New research brings personalised treatment for Parkinson’s a step closer

By Published On: 5 May 2026
New research brings personalised treatment for Parkinson’s a step closer

Personalised Parkinson’s treatments are a step closer after researchers identified distinct molecular subtypes of the disease.

Using a machine learning-driven analysis, researchers identified two main groups and five subgroups, helping explain why a single treatment does not work for all patients.

The findings could open the door to more targeted treatments for specific patient subgroups, the team says.

The study was led by researchers from VIB and KU Leuven in Belgium, with the work headed by Prof Patrik Verstreken of the VIB-KU Leuven Center for Neuroscience.

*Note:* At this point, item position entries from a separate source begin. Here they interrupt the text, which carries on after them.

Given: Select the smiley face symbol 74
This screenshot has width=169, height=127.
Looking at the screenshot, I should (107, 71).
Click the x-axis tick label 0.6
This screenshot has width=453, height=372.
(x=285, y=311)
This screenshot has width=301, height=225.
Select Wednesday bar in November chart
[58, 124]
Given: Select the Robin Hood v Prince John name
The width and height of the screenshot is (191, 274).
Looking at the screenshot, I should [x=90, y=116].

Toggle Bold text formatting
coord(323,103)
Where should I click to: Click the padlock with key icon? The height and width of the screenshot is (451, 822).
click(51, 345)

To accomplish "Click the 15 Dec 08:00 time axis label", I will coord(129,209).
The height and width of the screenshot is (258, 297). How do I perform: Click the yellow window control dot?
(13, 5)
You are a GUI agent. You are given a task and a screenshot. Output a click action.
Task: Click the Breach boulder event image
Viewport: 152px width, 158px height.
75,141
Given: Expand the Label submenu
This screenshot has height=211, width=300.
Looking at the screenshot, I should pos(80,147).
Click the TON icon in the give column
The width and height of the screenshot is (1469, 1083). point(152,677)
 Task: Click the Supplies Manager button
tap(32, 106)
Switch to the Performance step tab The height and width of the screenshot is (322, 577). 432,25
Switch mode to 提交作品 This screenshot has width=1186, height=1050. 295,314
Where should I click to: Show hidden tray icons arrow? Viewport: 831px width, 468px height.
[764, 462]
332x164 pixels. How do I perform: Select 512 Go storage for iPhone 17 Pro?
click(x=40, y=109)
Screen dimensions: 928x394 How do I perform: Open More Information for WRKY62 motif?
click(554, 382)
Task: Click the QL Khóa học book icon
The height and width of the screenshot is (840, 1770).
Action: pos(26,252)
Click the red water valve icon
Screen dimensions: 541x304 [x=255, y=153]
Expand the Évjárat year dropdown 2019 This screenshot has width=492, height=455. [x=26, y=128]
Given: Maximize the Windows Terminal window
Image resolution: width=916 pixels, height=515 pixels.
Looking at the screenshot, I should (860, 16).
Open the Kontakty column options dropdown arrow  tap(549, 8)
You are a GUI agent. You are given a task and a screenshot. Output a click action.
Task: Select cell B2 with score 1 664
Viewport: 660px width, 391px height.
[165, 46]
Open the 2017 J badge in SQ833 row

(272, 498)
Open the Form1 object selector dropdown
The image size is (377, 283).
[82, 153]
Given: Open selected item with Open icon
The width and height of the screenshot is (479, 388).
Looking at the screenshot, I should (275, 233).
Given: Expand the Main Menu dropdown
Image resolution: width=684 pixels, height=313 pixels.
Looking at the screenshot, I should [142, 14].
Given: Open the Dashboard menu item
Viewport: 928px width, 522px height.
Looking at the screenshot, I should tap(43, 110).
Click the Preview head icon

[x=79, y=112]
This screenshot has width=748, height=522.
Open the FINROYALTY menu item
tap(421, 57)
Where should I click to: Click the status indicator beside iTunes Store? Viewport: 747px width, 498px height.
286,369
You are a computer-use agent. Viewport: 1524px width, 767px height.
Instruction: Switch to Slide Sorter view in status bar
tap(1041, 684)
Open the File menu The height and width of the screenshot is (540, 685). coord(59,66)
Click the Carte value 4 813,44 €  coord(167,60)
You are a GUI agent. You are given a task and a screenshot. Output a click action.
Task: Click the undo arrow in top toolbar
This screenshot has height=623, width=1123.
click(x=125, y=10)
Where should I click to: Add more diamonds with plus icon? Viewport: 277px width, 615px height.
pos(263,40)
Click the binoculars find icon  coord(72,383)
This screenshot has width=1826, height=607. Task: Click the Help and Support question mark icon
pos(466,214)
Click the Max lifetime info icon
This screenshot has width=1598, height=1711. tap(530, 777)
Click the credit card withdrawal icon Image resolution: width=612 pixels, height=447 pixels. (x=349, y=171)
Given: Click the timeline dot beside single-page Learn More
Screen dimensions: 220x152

Prof Verstreken said: “We discovered two broad subgroups that can be divided into five smaller groups of parkinsonism.”

Parkinson’s affects millions of people worldwide and is traditionally defined by clinical symptoms including movement difficulties and progressive neurological decline.

However, despite being grouped as a single disorder, it can be caused by mutations in many different genes, leading to diverse underlying biological mechanisms.

This complexity has challenged the development of effective treatments, as therapies targeting one pathway may not work for all patients.

The new research suggests these genetically different forms of Parkinson’s can be organised into distinct molecular subtypes, highlighting the need to rethink the disease as a collection of related conditions.

Verstreken said: “When clinicians or patients are looking at the disease, they see the clinical symptoms, which unifies people with Parkinson’s disease.

“But when you look under the hood at the molecular level, then you see that they fall into subcategories. And that’s important because one drug to target the different molecular dysfunctions in all Parkinson’s disease essentially doesn’t exist.”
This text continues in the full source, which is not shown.